■ **Выбранный отрывок**:
━━━━━━

Последний роман Достоевского, «Братья Карамазовы», стал настоящим событием. «Роман читают всюду, пишут мне письма, читает молодежь, читают в высшем обществе… и никогда еще, по произведенному кругом впечатлению, я не имел такого успеха», — заметил Достоевский в письме 8 декабря 1879 года. После его смерти (1881 г.) роман перечитывался как художественное и духовное завещание, исполненное тревожных предчувствий и пророчеств: «У них наука, а в науке лишь то, что подвержено чувствам. Мир же духовный, высшая половина существа человеческого отвергнута вовсе… А потому в мире все более и более угасает мысль о служении человечеству, о братстве и целостности людей, и воистину встречается мысль сия даже уже с насмешкой, ибо как отстать от привычек своих, куда пойдет сей невольник, если привык утолять бесчисленные потребности свои, которые сам же навыдумывал? В уединении он, и какое ему дело до целого. И достигли того, что вещей накопили больше, а радости стало меньше».
Средоточием духовных исканий, исповедей и споров о путях человеческих и судьбах мира в романе был монастырь, обитель Зосимы, Паисия и Ферапонта; здесь ищут утешение и надежду, здесь куражится старый Карамазов, сюда приезжают, чтобы убедиться, что душа еще жива, здесь, наконец, устами духовных наставников и старцев Достоевский высказывает свои заветные мысли о будущем государства и церкви: «…по иным теориям, слишком выяснившимся в наш девятнадцатый век, церковь должна перерождаться в государство… как бы из низшего в высший вид, чтобы затем в нем исчезнуть, уступив науке, духу времени и цивилизации. Если же не хочет того и сопротивляется, то отводится ей в государстве за то как бы некоторый лишь угол, да и то под надзором, — и это повсеместно в наше время в современных европейских землях. По русскому же пониманию и упованию надо, чтобы не церковь перерождалась в государство, как из низшего в высший тип, а, напротив, государство должно кончить тем, чтобы сподобиться стать единственно лишь церковью и ничем иным более. Сие и буди, буди!»

━━━━━━

■ **Задание**:
Сократите абзац отрывка о «Братьях Карамазовых», начинающийся словами «Средоточием духовных исканий», сохранив его основные факты. Приведенные далее строки взяты из другого источника.

━━━━━━

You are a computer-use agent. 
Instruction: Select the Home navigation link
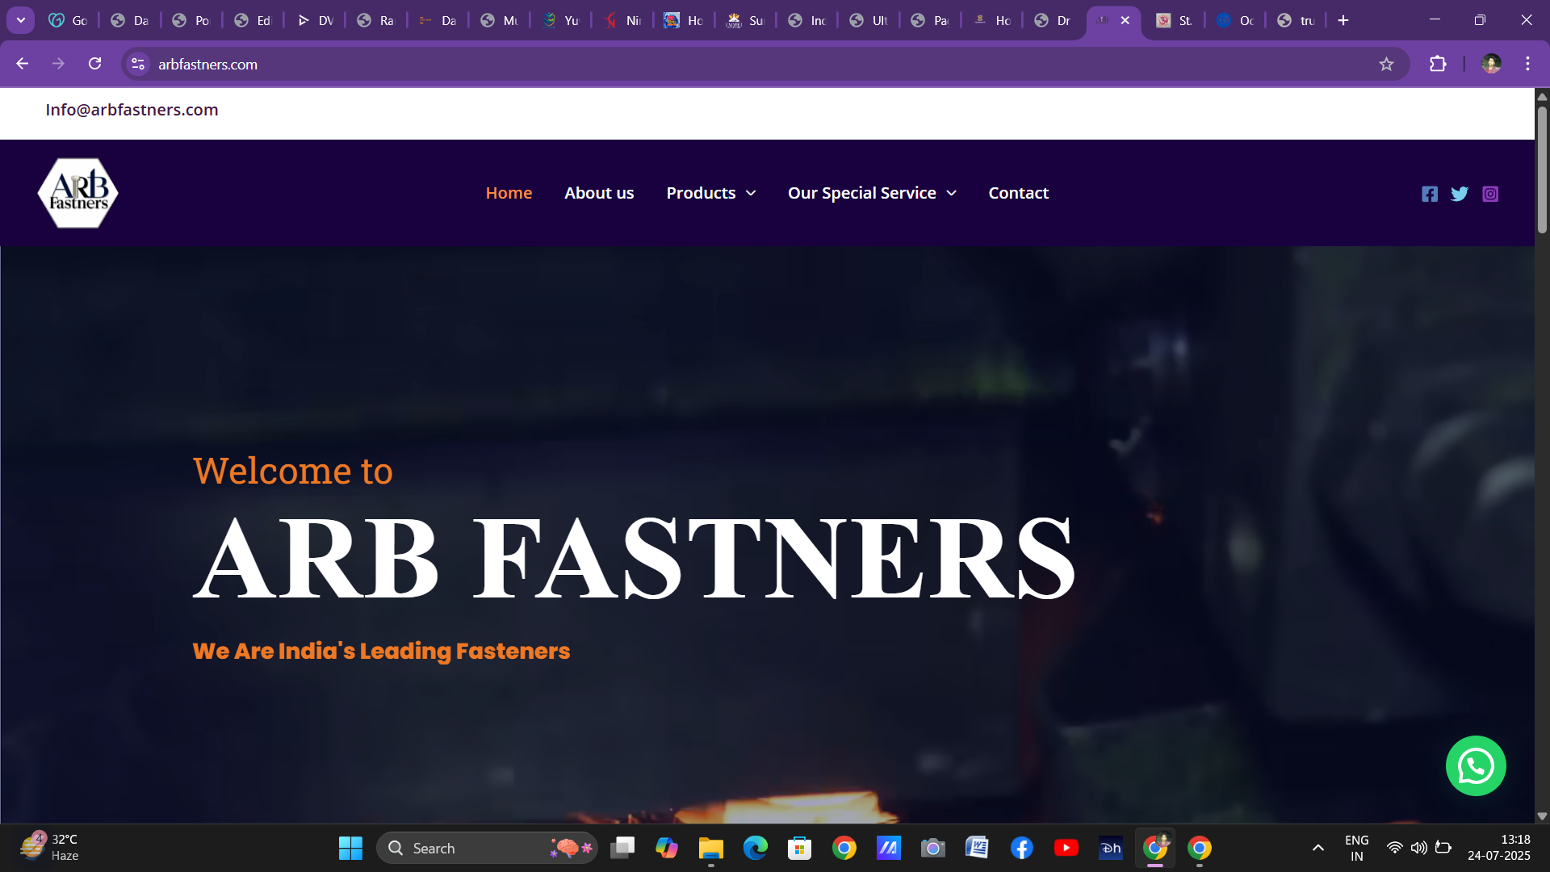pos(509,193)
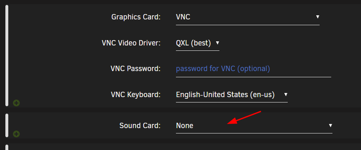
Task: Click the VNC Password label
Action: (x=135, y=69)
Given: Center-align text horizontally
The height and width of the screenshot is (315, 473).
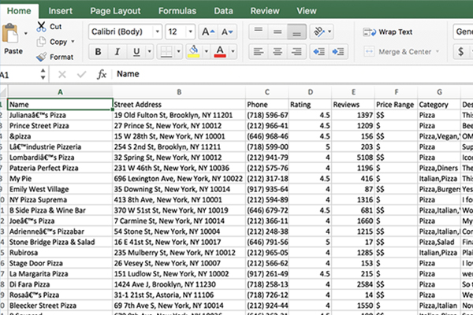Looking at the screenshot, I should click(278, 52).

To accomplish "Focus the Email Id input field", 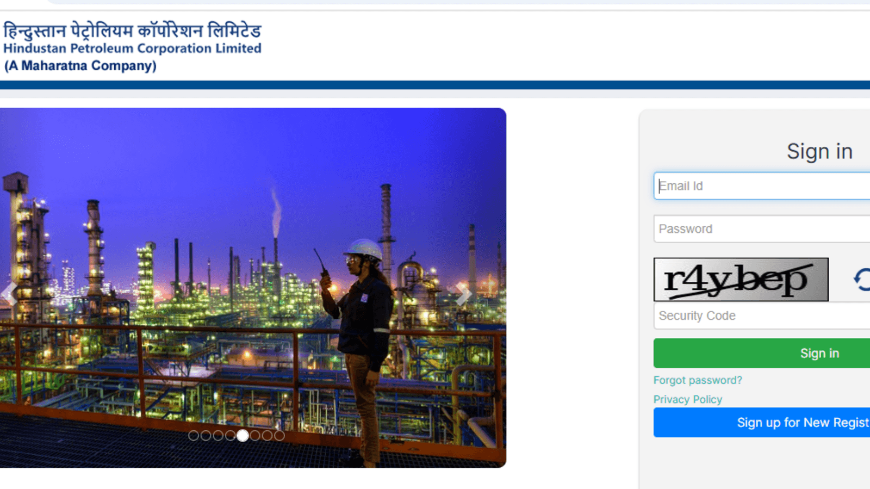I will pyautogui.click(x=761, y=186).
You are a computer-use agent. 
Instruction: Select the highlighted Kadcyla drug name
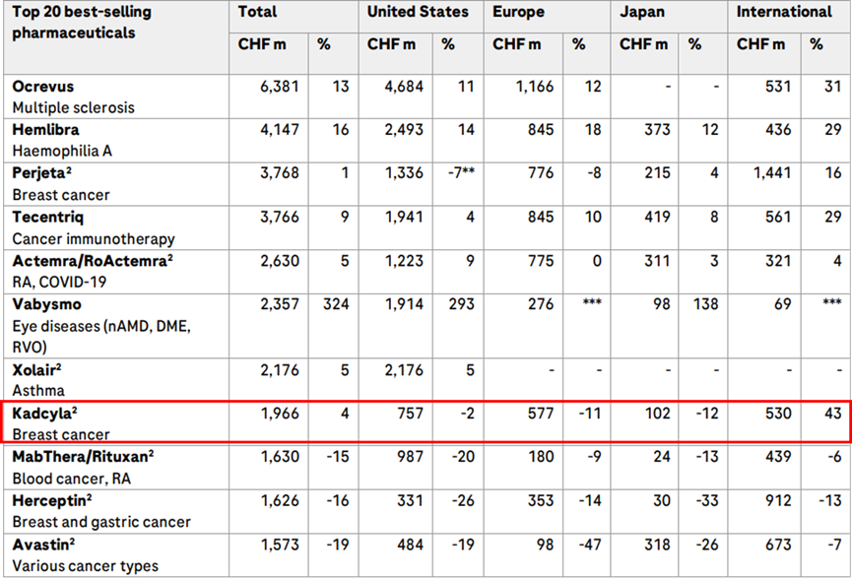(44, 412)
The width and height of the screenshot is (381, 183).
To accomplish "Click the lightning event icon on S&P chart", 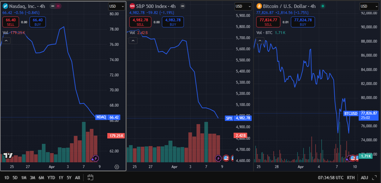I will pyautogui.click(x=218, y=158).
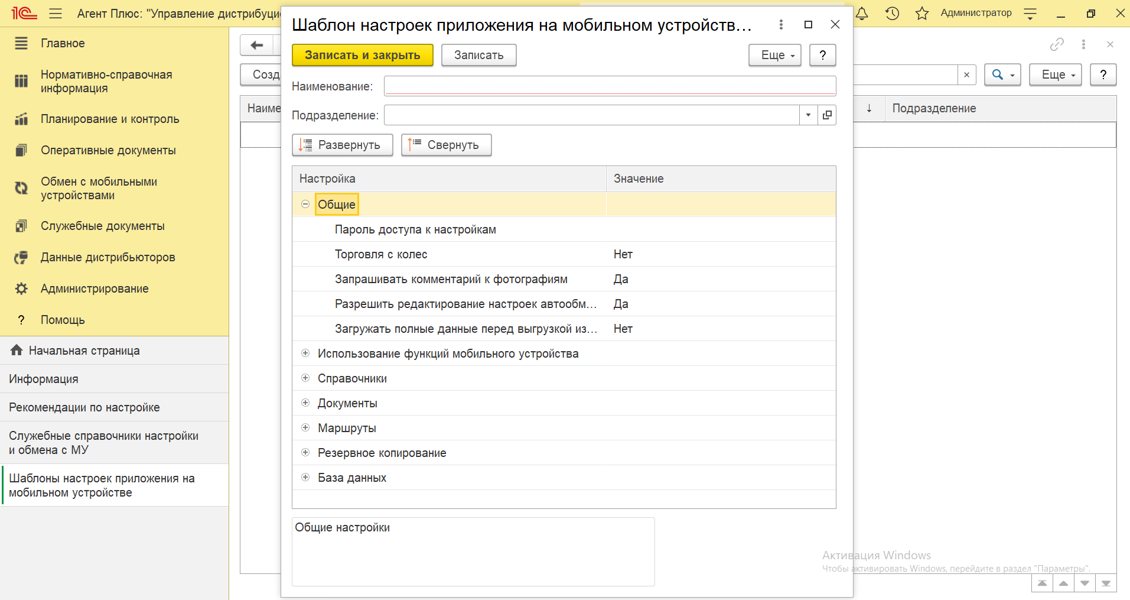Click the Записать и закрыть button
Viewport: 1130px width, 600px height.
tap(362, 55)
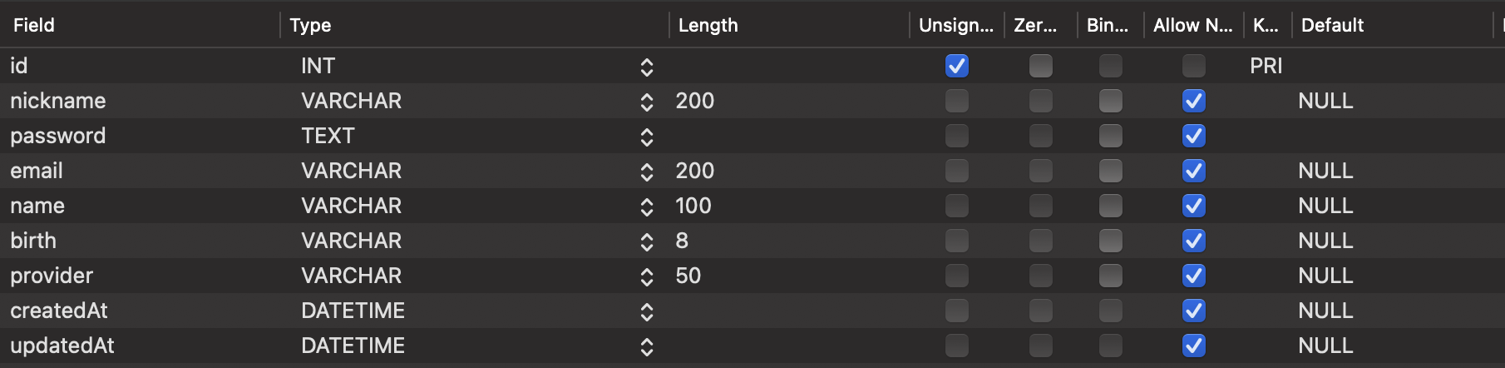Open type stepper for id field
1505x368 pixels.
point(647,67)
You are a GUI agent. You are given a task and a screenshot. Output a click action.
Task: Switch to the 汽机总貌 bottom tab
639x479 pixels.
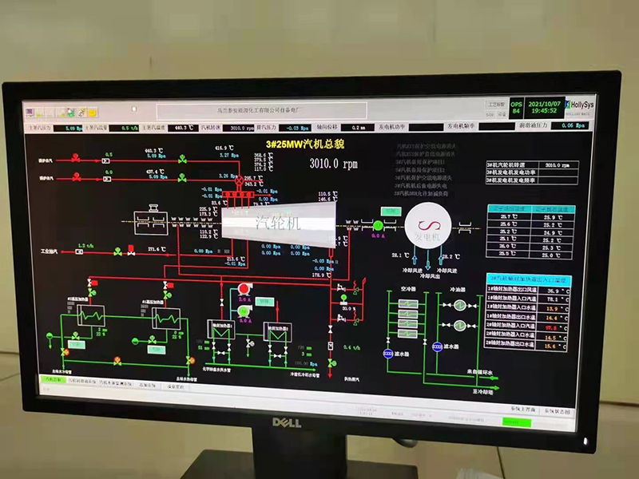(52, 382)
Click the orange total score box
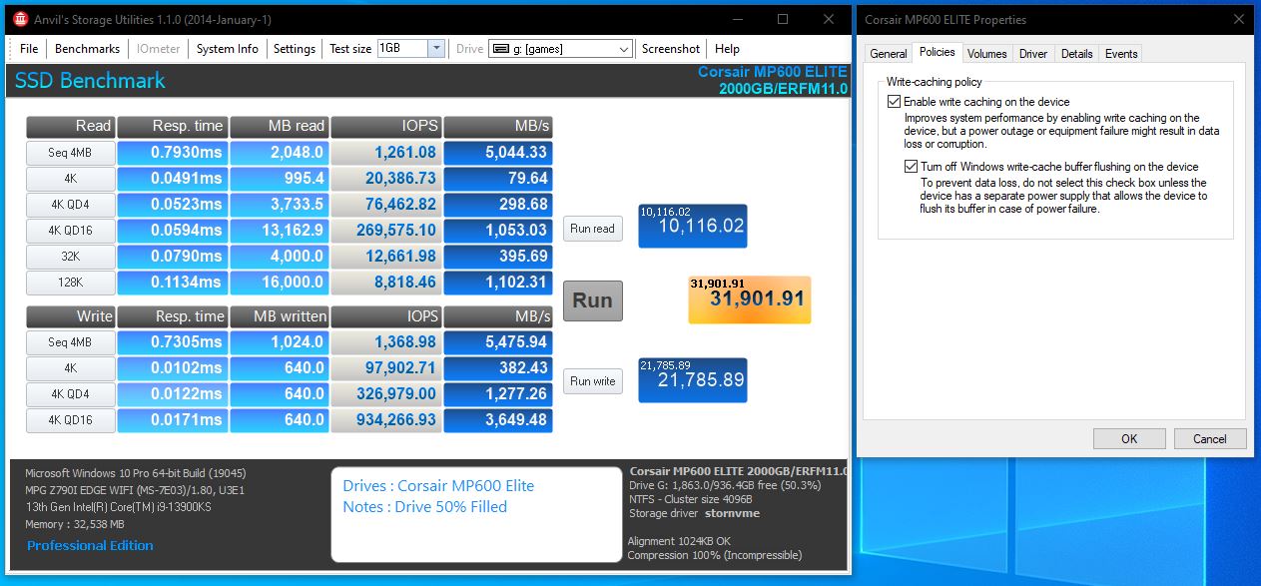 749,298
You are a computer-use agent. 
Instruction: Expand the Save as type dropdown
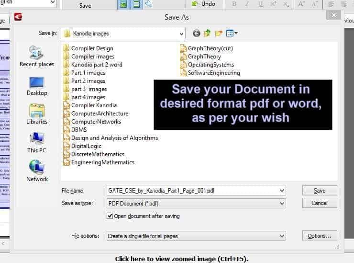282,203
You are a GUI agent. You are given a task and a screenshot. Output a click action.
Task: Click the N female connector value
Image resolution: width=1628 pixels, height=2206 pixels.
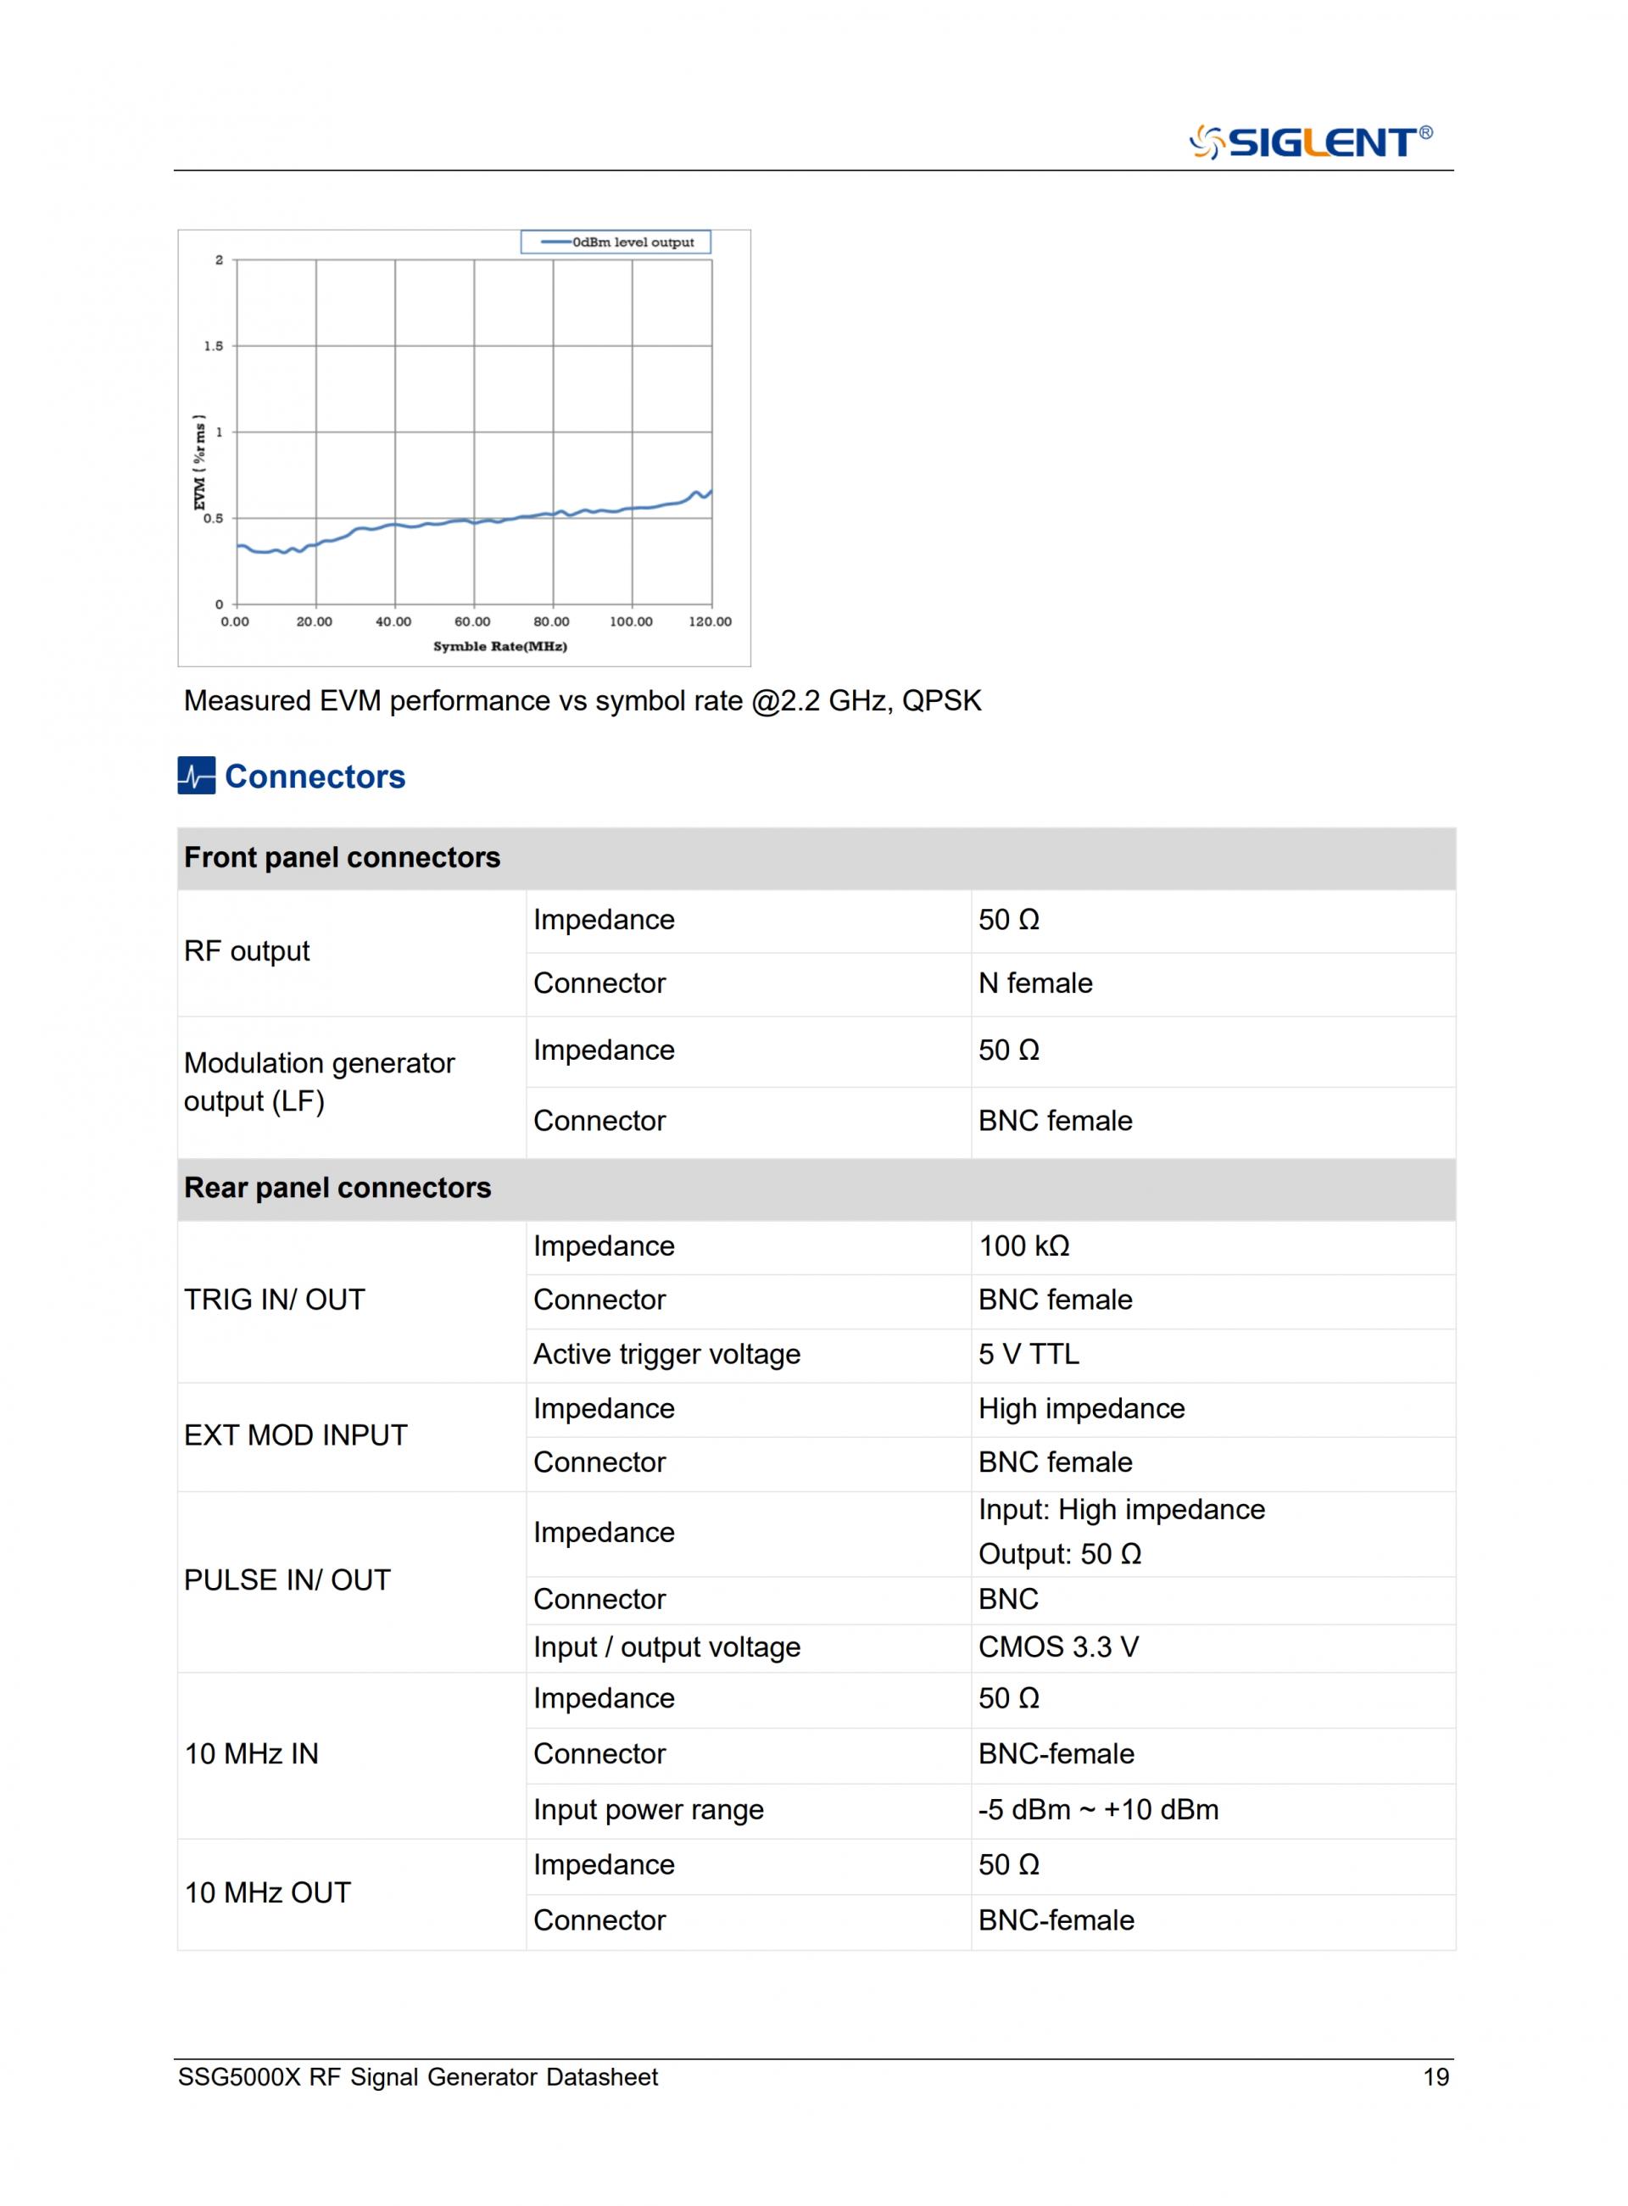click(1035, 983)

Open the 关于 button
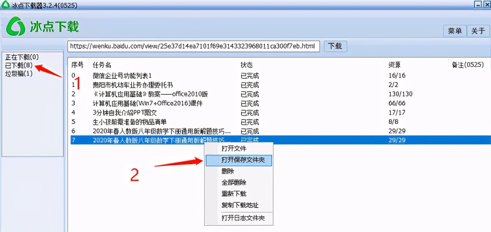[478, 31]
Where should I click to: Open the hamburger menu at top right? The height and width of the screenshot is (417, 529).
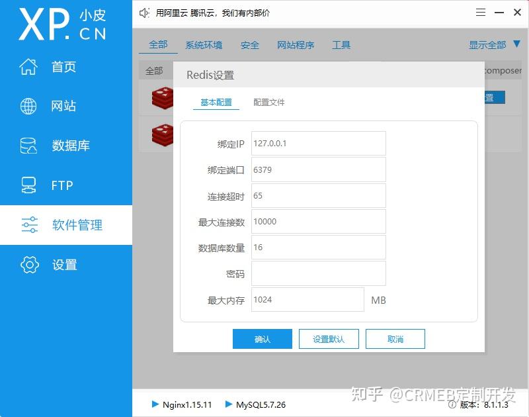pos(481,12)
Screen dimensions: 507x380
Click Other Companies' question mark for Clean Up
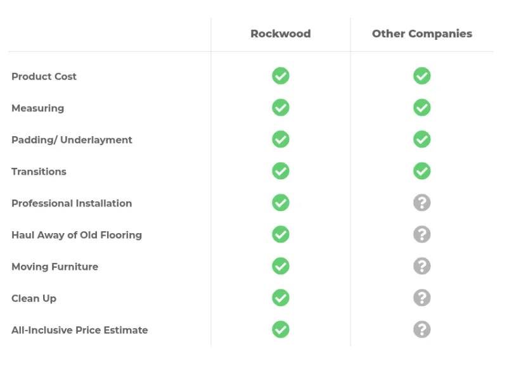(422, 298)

━━━━━━

■ **Полный ответ**:
Центром духовных исканий, исповедей и споров в романе служит монастырь, обитель Зосимы, Паисия и Ферапонта. Сюда приходят за утешением и надеждой, здесь куражится старый Карамазов, сюда едут убедиться, что душа еще жива. Устами духовных наставников и старцев Достоевский высказывает свои заветные мысли о будущем государства и церкви. По теориям, выяснившимся в девятнадцатом веке, церковь должна перерождаться в государство и затем исчезнуть, уступив науке, духу времени и цивилизации, а если она сопротивляется, ей отводят в государстве лишь угол под надзором, как повсеместно в европейских землях. По русскому же пониманию, напротив, государство должно стать единственно лишь церковью.